Nampak suasana muram penuh isak tangis. Juga terdengar suara lirih para ibu yang masih tidak percaya anak mereka yang sedang menimba ilmu, tewas dengan cara mengenaskan.
Sebagian orang tua lainnya masih terus mencari informasi tentang keberadaan anak mereka. Keluarga yang sangat membutuhkan berita menunggu sepanjang malam dalam cuaca dingin di luar kamar mayat di dekat Bwera.
Mereka yang mampu mengidentifikasi orang yang dicintai berpelukan dan menangis saat mereka mengambil mayat di peti mati.

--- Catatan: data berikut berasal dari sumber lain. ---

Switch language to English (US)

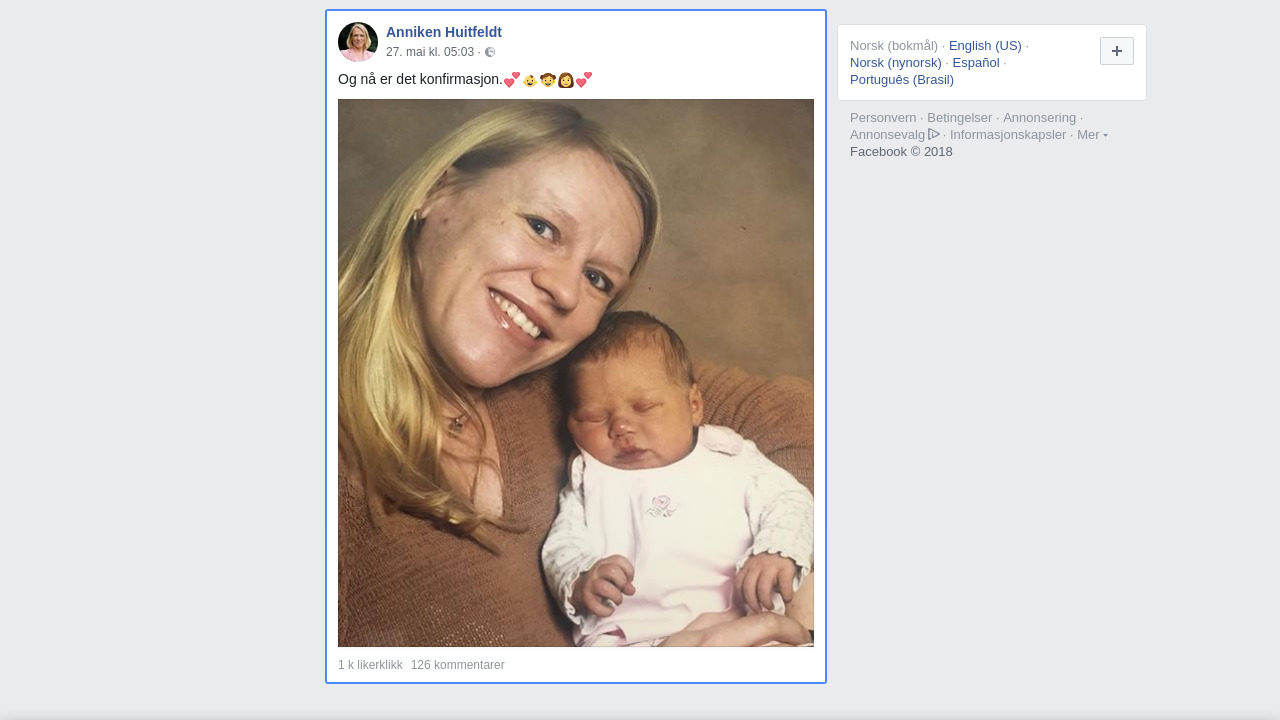pyautogui.click(x=985, y=46)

"Kami berbondong-bondong ke rumah sakit dan menemukan banyak mayat - laki-laki dan perempuan, beberapa dipotong dengan pangas (parang), yang lain dipukul dengan palu di kepala," kata seorang petani, seperti dikutip dari
AFP. Minggu ini menjadi yang paling buruk bagi keluarga yang ditinggalkan. Sebanyak 41 orang, sebagian besar adalah pelajar, tewas dalam serangan mengerikan pada Jumat malam, yang terburuk di Uganda sejak 2010 .

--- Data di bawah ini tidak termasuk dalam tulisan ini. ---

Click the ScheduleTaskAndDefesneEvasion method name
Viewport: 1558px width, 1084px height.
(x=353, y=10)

Para korban dibacok, ditembak, dan dibakar di halaman Sekolah Menengah Lhubiriha di Mpondwe, yang terletak kurang dari dua kilometer dari perbatasan dengan Republik Demokratik Kongo (DRC).

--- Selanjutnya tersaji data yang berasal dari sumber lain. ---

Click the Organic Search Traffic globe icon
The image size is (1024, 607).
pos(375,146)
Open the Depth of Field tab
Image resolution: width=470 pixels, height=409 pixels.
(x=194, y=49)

Pihak berwenang Uganda menuding Pasukan Demokratik Sekutu (ADF), sebuah milisi yang berbasis di Republik Demokratik Kongo, adalah yang paling bertanggung jawab. Aparat mengejar para penyerang yang melarikan diri kembali ke perbatasan dengan enam orang yang diculik.
Biro Kontra Terorisme Amerika Serikat telah lama mengklasifikasikan ADF sebagai organisasi teroris Islam.
Insiden hari Jumat telah membuat ngeri komunitas internasional. Uni Afrika, Prancis, dan Amerika Serikat menyampaikan belasungkawa dan mengutuk pertumpahan darah tersebut.